На мгновение мистер Кэтскилл умолк, указуя перстом на своих слушателей.
– Но затем мы задумаемся. Мы спросим, как, по вашим словам, спрашивали ваши естествоиспытатели про ваших мух и подобную им докучливую мелочь, – мы спросим: «Что должно исчезнуть вместе со всем этим? Какова цена?» И когда мы узнаем, что за это придется заплатить отказом от той напряженности жизни, той бурной энергии, той рожденной в горниле опыта и бед закаленности, того крысиного, волчьего упорства, которым одаряет нас наша вечная борьба, когда мы узнаем это, наша решимость поколеблется. Да, она поколеблется. И в конце концов, сэр, я верю, я надеюсь и верю, молюсь и верю, что мы ответим: «Нет!» Мы ответим: «Нет!»
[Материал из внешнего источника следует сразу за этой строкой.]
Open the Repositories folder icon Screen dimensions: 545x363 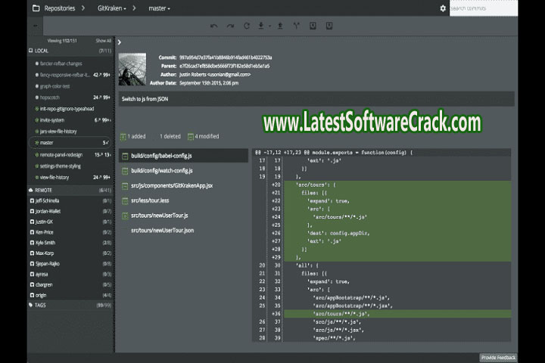[x=36, y=8]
К этому времени мистер Кэтскилл впал в настоящий экстаз. Он все чаще выбрасывал вперед сжатый кулак. Его голос становился то звонким, то тихим, то начинал греметь. Он раскачивался, поглядывал на своих собратьев-землян, ожидая их одобрения, посылал мимолетные улыбки мистеру Берли.
Он сам уже совершенно уверовал, будто наш жалкий, раздираемый сварами, бесхребетный, подчиненный случайностям мир на самом деле представляет собой стройную систему яростной и могучей борьбы, рядом с которой меркнет вечерняя благость завершенной и иссякшей Утопии.
– Никогда еще, сэр, я так ясно и отчетливо не понимал высокие, грозные, исполненные благородного риска судьбы нашей земной расы. Я смотрю на вашу страну безмятежного золотого покоя, на эту страну, доведенную до божественного совершенства, из которой изгнано самое понятие противоречий и столкновений…
Мистер Барнстейпл заметил легкую улыбку на губах женщины, похожей на Дельфийскую Сивиллу.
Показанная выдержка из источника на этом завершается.